Copy out the lines of the records from the one containing "You are a GUI" through the end of the records, inclusive, keeping them unchanged.
--- Start of Data supplied ---
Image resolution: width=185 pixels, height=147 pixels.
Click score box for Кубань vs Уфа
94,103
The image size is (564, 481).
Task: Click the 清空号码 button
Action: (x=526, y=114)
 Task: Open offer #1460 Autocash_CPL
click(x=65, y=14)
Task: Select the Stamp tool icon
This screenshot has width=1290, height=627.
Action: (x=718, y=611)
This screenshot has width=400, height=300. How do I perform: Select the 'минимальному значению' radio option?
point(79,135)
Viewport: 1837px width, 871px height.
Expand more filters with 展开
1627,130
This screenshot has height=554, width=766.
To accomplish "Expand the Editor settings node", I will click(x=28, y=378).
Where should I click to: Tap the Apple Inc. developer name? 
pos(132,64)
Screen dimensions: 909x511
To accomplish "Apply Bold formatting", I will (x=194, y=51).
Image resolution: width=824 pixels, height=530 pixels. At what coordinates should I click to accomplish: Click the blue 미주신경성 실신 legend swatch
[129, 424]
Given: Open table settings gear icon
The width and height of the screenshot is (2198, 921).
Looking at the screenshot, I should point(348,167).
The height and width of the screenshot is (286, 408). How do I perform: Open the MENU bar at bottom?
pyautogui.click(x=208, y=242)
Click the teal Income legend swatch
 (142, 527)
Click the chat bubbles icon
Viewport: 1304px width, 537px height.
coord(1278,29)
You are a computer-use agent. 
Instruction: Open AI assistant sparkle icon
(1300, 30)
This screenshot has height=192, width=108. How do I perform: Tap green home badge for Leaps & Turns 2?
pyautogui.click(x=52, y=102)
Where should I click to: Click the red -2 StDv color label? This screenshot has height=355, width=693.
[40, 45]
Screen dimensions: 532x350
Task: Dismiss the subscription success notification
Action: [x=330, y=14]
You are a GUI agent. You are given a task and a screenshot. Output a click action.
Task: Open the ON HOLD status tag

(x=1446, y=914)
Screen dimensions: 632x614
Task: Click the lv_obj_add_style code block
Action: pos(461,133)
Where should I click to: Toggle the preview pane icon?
--- End of Data supplied ---
* [Response to this exercise]:
You are a GUI agent. You are given a task and a screenshot. Output a click action.
Task: Open the ON HOLD status tag

(x=1446, y=914)
Screen dimensions: 632x614
Task: Click the lv_obj_add_style code block
Action: pos(461,133)
Where should I click to: Toggle the preview pane icon?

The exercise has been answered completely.